Daylab 4x5 or 8x10 for a beginner?greenspun.com : LUSENET : polaroid transfers : One Thread
Trying to get started with image transfer. Which format is preferable, i.e., is it desirable to work in 8 x 10?
-- Stuart Goldstein (firstname.lastname@example.org), December 25, 1997
Hi Stuart, I just did my first transfers last week end. I used an old "consumer" style Polaroid, all plastic and quite tacky, with 669 film. While the format is small, it was really quite gratifying. On the first try I didn't know which side was which, so the small (cheap!) format was good for me. I did 8 in a few hours, it's a great start. If you don't have Kathleen Thormod Carr's book, it's a great ressource ( Polaroid Transfers, on the net, at Amazone or at Virgin Megastore). I think a larger format to start could be a bit discouraging, Good luck, Burt
-- Burt Faure (email@example.com), January 21, 1998.
I too am just getting started in Polaroid Transfers and ran across a very good publication you can download in PDF format.
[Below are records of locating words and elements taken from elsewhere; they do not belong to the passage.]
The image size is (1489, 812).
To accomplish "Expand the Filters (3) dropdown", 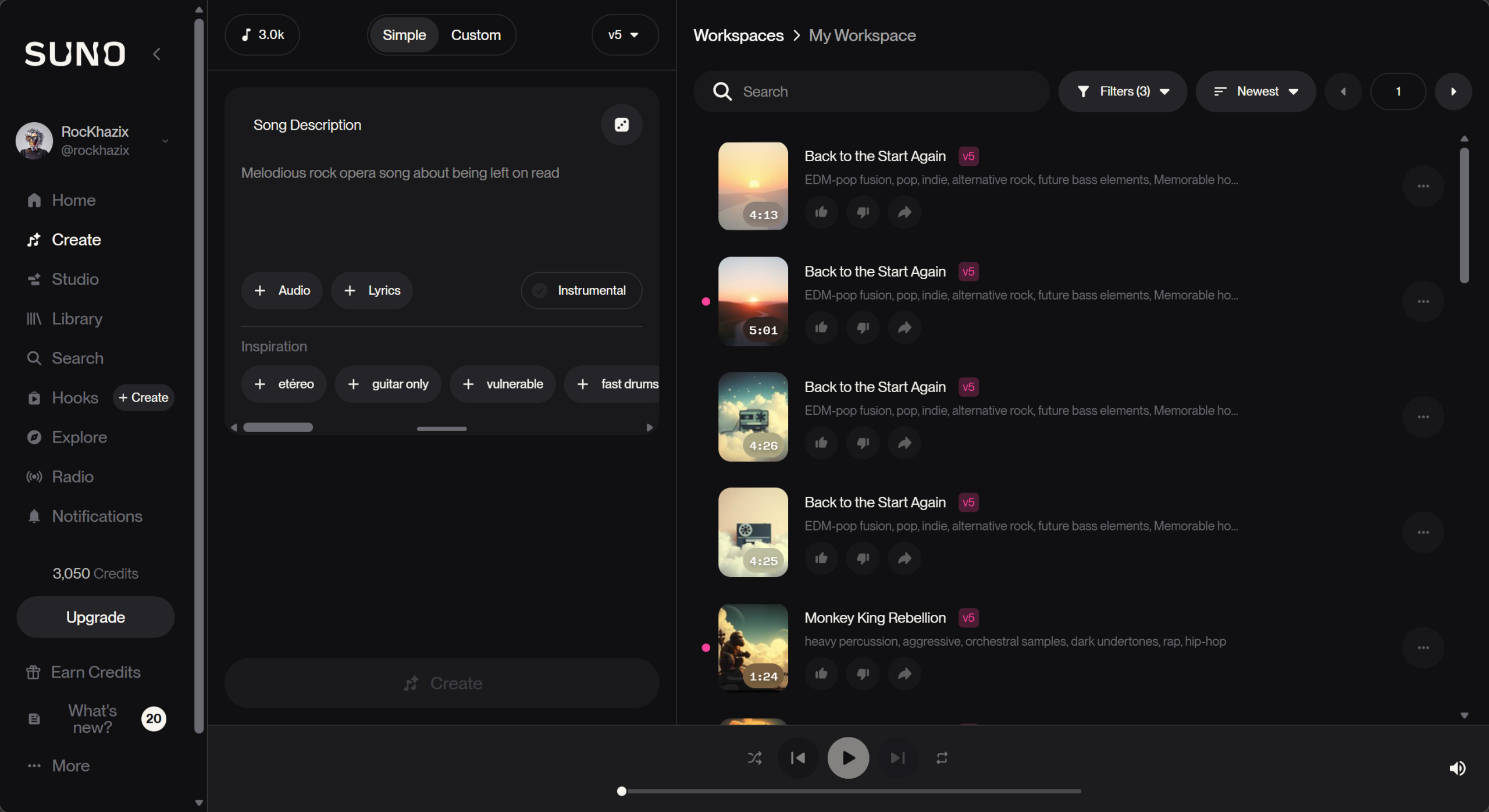I will point(1122,91).
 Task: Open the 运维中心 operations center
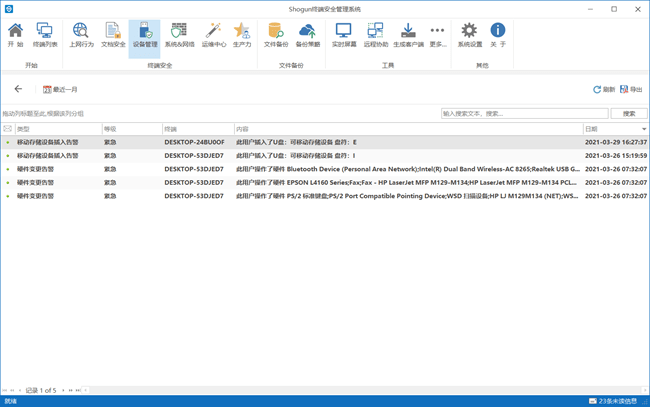point(213,36)
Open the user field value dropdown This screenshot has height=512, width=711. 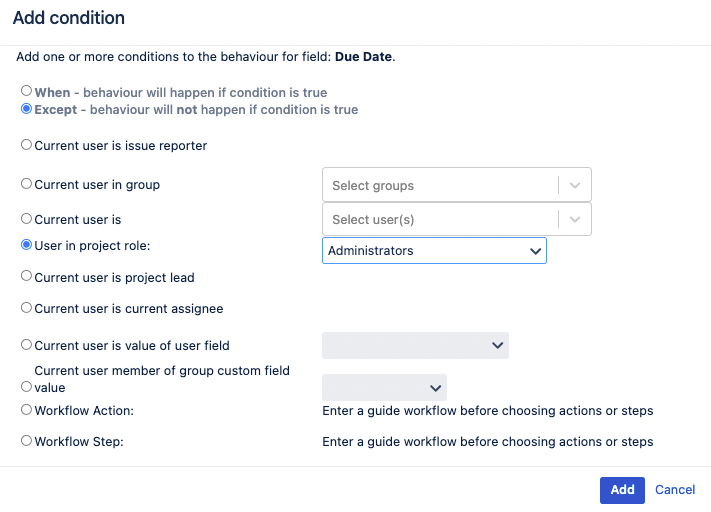tap(415, 346)
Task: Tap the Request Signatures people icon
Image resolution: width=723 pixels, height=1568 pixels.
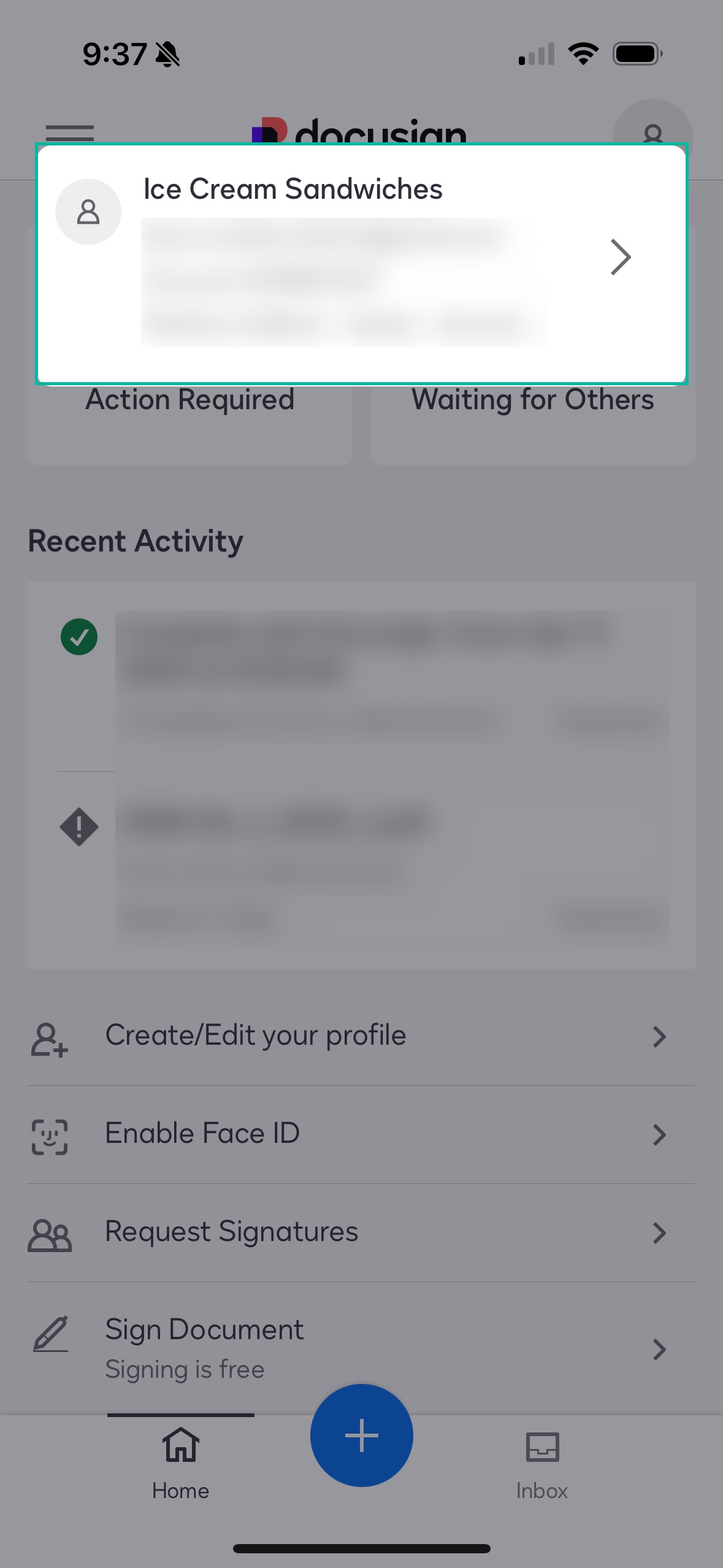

It is Holly Dupre's web site. I don't have the web address but I'm sure it will come up on Google using Holly Dupre or Polaroid Transfer as search objects. Anyway it is a very interesting site and the PDF document is extensive in scope (some nice examples of transfers there too.) - good luck
-- Dave Renfroe (firstname.lastname@example.org), November 25, 2001.
The 3 1/4 X 4 1/4 (669 film) is the cheapest way to start. In the beginning, you will go through ALOT of film! The 669 film can be ordered through uniquephoto.com for $18.85 per 20 pack. The 4x5 (59 film) or (559 film) is at least twice the 669 film cost and the 8x10 sheet film is very expensive for learning the process. It takes a little while to learn the exposer adjustments, peeling techniques ect.